> [The exercise]
Duplicate the data lines from the one containing "You are a GUI" through the one containing "tap(296, 14)", inclusive.

> [Record set]
******************************

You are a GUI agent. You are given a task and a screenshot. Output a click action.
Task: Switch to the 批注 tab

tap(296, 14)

******************************

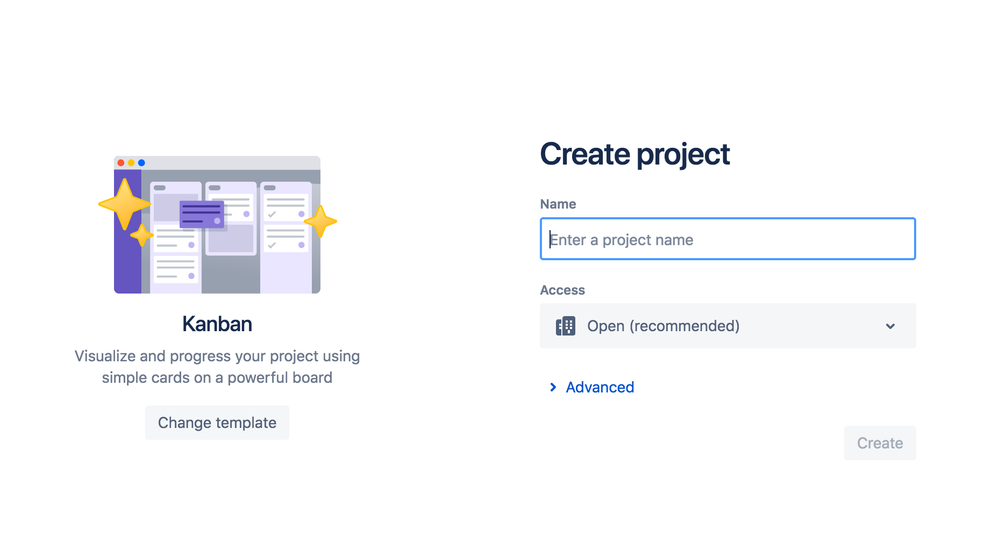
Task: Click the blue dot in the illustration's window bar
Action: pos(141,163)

******************************

> [Correct answer]
You are a GUI agent. You are given a task and a screenshot. Output a click action.
Task: Switch to the 批注 tab

tap(296, 14)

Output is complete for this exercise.